(Collected data)
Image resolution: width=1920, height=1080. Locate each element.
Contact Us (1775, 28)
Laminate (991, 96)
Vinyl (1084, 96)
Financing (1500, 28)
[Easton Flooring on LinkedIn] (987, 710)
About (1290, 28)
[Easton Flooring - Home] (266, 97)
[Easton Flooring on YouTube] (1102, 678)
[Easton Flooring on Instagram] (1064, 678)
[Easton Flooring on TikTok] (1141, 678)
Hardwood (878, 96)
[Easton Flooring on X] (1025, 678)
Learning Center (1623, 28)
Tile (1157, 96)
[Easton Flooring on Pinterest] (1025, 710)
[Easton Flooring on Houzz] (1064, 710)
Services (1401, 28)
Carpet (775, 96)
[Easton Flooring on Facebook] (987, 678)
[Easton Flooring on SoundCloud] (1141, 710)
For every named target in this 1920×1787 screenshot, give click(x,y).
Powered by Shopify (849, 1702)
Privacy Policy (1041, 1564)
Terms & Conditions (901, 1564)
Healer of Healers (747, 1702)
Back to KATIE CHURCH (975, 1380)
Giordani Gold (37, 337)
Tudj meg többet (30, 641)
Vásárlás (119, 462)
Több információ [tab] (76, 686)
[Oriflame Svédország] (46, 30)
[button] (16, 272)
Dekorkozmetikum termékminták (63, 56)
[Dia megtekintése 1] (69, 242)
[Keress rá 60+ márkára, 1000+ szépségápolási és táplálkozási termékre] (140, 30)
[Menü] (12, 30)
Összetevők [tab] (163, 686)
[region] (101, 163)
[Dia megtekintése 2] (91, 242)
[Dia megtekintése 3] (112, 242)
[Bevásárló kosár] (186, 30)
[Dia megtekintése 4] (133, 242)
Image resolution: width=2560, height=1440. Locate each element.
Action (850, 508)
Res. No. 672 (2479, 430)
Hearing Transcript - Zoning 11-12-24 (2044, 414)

EXERCISE:
The records above need to be transcribed in full. Keep every character unchanged.

SOLUTION FOR THIS PROBLEM:
Image resolution: width=1920, height=1080. Locate each element.
Contact Us (1775, 28)
Laminate (991, 96)
Vinyl (1084, 96)
Financing (1500, 28)
[Easton Flooring on LinkedIn] (987, 710)
About (1290, 28)
[Easton Flooring - Home] (266, 97)
[Easton Flooring on YouTube] (1102, 678)
[Easton Flooring on Instagram] (1064, 678)
[Easton Flooring on TikTok] (1141, 678)
Hardwood (878, 96)
[Easton Flooring on X] (1025, 678)
Learning Center (1623, 28)
Tile (1157, 96)
[Easton Flooring on Pinterest] (1025, 710)
[Easton Flooring on Houzz] (1064, 710)
Services (1401, 28)
Carpet (775, 96)
[Easton Flooring on Facebook] (987, 678)
[Easton Flooring on SoundCloud] (1141, 710)
For every named target in this 1920×1787 screenshot, give click(x,y).
Powered by Shopify (849, 1702)
Privacy Policy (1041, 1564)
Terms & Conditions (901, 1564)
Healer of Healers (747, 1702)
Back to KATIE CHURCH (975, 1380)
Giordani Gold (37, 337)
Tudj meg többet (30, 641)
Vásárlás (119, 462)
Több információ [tab] (76, 686)
[Oriflame Svédország] (46, 30)
[button] (16, 272)
Dekorkozmetikum termékminták (63, 56)
[Dia megtekintése 1] (69, 242)
[Keress rá 60+ márkára, 1000+ szépségápolási és táplálkozási termékre] (140, 30)
[Menü] (12, 30)
Összetevők [tab] (163, 686)
[region] (101, 163)
[Dia megtekintése 2] (91, 242)
[Dia megtekintése 3] (112, 242)
[Bevásárló kosár] (186, 30)
[Dia megtekintése 4] (133, 242)
Image resolution: width=2560, height=1440. Locate each element.
Action (850, 508)
Res. No. 672 (2479, 430)
Hearing Transcript - Zoning 11-12-24 (2044, 414)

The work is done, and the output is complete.